近江・山田165球熱投&V撃 緊急代替出場ドタバタも逆転タイブレーク星

 「選抜高校野球・1回戦、近江6-2長崎日大」(20日、甲子園球場)

 コロナ禍に見舞われた京都国際に代わって緊急出場した近江(滋賀)は、延長十三回タイブレークの末に長崎日大を下した。プロ注目で主将の山田陽翔投手(3年)が、165球の熱投&決勝適時打と大黒柱の働きで準備もままならなかったチームをけん引。センバツ出場代替校の初戦突破は、1992年の育英以来、30年ぶりとなった。

 試合終了の瞬間、山田は静かに右拳を突き上げた。延長十三回を1人で投げ抜き、つかんだ待望の勝利。今春はこのマウンドに立てないと思っていた分だけ、三塁側スタンドから注がれる拍手にうれしさが込み上げた。

 「自分たちの目標は日本一なので。それに向けていい第一歩が踏み出せました」

 まさに大黒柱の働きだった。立ち上がりから安定感ある投球を披露。六回に2者連続適時打を浴びて2点を先制されるも、リズムを崩すことはなかった。これが2点ビハインドの九回、“あと1球”の崖っぷちから追いつく原動力になった。

 そして延長十三回、今大会初めて無死一、二塁から攻撃が始まるタイブレークに突入すると、バットでも勝負強さを発揮。「どんどん振っていこうと決めていた」と、先頭で初球を捉え、鋭い打球が左前へ抜けた。二塁走者が一気に生還して勝ち越しに成功。以降も相手のミスに乗じて一気に4点を奪い、試合を決めた。

 新型コロナウイルス集団感染のため出場を辞退した京都国際に代わっての出場。試合までの準備期間はわずか3日だった。山田は対外試合解禁後、登板は1試合のみ。

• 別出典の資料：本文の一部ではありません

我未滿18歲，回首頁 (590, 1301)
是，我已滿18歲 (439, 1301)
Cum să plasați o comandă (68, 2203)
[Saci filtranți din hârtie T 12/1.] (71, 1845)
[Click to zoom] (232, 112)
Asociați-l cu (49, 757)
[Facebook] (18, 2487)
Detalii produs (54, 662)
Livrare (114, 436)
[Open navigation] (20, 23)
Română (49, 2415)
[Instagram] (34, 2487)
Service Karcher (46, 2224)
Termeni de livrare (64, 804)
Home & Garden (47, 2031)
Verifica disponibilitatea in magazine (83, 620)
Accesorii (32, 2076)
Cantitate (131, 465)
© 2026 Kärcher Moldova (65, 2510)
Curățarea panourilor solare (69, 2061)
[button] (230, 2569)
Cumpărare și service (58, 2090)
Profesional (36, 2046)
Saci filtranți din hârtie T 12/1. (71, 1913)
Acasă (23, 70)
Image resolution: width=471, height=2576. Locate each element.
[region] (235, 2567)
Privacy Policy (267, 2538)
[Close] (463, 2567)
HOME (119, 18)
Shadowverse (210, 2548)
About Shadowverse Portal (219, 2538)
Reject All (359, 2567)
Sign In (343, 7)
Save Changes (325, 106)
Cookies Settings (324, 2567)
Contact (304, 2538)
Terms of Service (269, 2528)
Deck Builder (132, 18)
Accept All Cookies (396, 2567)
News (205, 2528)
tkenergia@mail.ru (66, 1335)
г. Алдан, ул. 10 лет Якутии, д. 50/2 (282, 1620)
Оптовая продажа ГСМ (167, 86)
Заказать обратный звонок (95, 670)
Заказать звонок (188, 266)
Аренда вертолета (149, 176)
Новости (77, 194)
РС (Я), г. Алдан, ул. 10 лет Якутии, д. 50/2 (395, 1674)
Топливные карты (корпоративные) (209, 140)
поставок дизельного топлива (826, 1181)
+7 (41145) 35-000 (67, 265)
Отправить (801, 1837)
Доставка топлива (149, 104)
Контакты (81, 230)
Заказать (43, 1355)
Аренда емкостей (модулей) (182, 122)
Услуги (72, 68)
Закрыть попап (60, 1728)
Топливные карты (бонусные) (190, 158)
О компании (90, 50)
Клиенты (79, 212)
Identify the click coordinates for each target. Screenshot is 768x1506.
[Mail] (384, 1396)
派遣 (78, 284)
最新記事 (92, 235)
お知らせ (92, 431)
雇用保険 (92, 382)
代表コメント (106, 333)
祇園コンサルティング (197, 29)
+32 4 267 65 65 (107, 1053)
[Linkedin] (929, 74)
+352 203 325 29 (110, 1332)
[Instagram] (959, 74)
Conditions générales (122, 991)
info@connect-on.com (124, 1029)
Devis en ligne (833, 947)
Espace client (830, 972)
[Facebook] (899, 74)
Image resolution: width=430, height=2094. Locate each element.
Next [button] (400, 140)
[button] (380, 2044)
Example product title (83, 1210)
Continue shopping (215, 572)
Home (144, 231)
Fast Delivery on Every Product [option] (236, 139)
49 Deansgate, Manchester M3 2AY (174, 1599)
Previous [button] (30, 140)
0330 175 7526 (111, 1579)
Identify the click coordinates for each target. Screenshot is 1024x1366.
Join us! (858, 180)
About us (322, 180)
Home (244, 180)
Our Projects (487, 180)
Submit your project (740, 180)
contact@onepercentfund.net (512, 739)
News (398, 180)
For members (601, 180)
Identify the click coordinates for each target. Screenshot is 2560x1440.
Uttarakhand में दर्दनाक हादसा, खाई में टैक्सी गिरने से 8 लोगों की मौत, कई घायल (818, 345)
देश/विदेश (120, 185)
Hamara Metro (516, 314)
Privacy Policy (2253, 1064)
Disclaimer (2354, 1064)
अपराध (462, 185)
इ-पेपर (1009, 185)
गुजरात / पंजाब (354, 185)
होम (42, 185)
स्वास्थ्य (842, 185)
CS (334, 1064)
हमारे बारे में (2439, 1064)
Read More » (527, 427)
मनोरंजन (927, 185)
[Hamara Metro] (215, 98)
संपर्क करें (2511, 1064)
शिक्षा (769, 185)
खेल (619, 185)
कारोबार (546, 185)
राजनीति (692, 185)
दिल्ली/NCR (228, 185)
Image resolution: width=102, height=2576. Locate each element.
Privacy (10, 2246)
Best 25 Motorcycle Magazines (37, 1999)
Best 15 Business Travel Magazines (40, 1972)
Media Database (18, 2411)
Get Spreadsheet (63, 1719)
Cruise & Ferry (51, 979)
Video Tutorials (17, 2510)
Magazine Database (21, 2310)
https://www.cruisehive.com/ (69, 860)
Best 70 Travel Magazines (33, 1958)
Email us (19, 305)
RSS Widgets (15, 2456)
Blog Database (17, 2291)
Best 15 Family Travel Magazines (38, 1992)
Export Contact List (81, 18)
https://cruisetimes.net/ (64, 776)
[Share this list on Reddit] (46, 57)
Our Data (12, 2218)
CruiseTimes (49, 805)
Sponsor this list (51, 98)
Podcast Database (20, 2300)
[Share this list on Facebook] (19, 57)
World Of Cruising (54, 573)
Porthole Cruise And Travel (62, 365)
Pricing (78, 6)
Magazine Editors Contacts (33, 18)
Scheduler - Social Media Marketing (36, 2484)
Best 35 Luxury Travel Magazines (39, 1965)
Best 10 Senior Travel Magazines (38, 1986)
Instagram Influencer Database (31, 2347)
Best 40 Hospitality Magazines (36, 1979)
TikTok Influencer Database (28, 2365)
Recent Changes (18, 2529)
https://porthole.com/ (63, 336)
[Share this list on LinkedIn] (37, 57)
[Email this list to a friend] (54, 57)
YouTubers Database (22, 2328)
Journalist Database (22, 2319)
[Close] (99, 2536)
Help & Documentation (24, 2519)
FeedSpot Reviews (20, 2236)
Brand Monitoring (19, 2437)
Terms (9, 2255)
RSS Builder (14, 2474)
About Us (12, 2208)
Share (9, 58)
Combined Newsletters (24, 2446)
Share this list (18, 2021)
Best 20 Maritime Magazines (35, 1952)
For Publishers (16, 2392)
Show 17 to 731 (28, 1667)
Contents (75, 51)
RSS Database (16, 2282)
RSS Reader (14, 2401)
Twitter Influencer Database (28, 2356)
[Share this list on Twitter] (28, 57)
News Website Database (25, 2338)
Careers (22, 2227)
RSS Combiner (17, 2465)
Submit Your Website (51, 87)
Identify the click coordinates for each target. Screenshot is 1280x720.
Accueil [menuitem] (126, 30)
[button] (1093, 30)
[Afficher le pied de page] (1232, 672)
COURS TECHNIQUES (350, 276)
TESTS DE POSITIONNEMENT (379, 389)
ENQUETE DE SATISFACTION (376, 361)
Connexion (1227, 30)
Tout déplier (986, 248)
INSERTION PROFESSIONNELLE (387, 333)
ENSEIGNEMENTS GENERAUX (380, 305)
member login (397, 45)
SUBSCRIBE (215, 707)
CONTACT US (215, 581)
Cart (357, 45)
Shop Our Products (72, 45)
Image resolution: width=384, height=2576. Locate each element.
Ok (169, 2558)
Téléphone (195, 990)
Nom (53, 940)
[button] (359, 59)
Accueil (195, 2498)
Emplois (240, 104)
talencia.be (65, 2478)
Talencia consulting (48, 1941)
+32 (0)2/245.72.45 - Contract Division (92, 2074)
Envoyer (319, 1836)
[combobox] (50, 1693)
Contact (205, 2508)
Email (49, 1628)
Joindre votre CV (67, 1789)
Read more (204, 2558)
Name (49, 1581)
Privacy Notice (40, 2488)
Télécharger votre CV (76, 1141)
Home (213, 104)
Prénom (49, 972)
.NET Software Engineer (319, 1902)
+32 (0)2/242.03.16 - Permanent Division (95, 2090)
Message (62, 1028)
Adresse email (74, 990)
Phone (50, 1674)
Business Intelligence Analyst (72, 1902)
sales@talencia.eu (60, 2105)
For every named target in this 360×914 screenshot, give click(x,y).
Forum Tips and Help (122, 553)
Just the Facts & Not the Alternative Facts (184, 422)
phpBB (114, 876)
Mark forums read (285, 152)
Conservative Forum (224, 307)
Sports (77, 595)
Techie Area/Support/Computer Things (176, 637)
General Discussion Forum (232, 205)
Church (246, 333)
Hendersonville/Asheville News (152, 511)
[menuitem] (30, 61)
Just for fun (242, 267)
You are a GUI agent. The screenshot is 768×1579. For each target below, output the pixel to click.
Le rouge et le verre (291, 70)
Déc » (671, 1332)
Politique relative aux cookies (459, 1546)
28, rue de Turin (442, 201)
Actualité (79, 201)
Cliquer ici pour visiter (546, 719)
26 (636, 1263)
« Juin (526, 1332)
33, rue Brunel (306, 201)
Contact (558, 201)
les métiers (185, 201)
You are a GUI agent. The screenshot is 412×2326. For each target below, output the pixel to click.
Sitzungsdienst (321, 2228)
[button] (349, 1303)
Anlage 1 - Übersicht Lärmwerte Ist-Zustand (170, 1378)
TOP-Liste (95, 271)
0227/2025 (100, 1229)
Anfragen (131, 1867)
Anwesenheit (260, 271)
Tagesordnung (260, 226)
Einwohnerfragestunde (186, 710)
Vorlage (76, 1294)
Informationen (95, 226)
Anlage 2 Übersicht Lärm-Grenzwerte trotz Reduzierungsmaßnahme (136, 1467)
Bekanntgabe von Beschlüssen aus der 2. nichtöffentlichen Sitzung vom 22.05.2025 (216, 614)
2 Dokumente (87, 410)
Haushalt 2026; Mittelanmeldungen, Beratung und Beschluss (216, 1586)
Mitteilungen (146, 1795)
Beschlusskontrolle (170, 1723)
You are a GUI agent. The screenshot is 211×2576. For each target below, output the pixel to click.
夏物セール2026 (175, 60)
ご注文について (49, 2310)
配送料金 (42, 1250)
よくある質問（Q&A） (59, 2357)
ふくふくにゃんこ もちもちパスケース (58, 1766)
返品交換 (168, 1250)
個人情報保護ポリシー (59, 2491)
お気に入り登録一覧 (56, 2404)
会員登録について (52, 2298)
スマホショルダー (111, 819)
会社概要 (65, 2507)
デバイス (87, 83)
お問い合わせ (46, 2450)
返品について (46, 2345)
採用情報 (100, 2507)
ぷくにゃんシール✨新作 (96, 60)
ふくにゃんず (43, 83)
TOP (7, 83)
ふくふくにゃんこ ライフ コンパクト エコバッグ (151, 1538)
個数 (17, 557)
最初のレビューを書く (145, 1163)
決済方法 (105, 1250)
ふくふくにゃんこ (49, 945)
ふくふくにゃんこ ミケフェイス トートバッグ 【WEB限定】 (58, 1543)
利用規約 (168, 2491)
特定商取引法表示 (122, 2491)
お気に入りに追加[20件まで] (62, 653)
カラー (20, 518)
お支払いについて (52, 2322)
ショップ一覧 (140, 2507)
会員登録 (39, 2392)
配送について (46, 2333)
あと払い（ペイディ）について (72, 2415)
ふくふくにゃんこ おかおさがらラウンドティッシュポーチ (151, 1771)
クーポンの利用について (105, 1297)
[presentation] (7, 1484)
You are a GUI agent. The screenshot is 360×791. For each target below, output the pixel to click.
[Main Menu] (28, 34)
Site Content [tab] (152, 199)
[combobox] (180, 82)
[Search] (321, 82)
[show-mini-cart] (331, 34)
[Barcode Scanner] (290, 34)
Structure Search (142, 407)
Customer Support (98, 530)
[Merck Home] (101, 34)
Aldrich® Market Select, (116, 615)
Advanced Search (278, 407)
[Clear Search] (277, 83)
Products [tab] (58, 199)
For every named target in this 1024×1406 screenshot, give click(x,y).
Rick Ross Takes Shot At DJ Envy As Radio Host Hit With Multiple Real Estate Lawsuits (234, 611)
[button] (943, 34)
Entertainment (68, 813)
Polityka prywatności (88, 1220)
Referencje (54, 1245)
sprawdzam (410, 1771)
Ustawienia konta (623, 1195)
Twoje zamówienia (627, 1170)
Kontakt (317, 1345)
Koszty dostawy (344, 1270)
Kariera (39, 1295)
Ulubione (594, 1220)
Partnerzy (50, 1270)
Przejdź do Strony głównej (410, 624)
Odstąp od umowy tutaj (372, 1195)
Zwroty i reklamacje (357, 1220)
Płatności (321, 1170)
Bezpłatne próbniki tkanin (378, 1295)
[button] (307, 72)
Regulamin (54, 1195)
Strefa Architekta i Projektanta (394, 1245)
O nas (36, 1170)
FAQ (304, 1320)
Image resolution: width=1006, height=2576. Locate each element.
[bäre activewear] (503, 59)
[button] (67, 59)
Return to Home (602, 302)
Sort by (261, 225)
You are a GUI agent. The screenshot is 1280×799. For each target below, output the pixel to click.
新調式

それでも聖地のマウンドでは調整不足の影響を全く感じさせなかった。

 今大会最速の146キロをマークするなど、13回を投げて7安打、10奪三振、2失点。多賀監督は「京都国際のエースの森下君と山田は仲がいい。山田は森下君の無念の思いを胸に持ち、気持ちのこもった熱投だった」と称賛を惜しまない。

 この日、チームは宿舎の手配もできず、午前6時半に滋賀県彦根市を出発して甲子園に乗り込んだ。「普段はバスで寝てしまうんですけど、今日はどこかワクワクが勝っていたのでバチバチでした」と山田。緊急出場から目指す春の頂点へ。近江の中心には頼もしい主将がいる。

 ◆山田 陽翔(やまだ・はると)2004年6月9日生まれ。17歳。滋賀県栗東市出身。174センチ、82キロ。右投げ右打ち、投手兼外野手。小1から治田西スポーツ少年団で野球を始め、栗東西中では大津瀬田ボーイズに所属。近江では1年夏からベンチ入りし、2年夏に甲子園出場。最速149キロ。50メートル走5秒8、遠投100メートル。

 ◆代替出場校の初戦突破 センバツの代替出場は近江が13校目で、初戦を突破したのは1992年の1回戦で育英が駒大岩見沢を8-0で破って以来、30年ぶり4校目。35年・中京商(現中京大中京)、52年・長崎商も初戦突破。夏の選手権では39年・早実が初戦を突破している。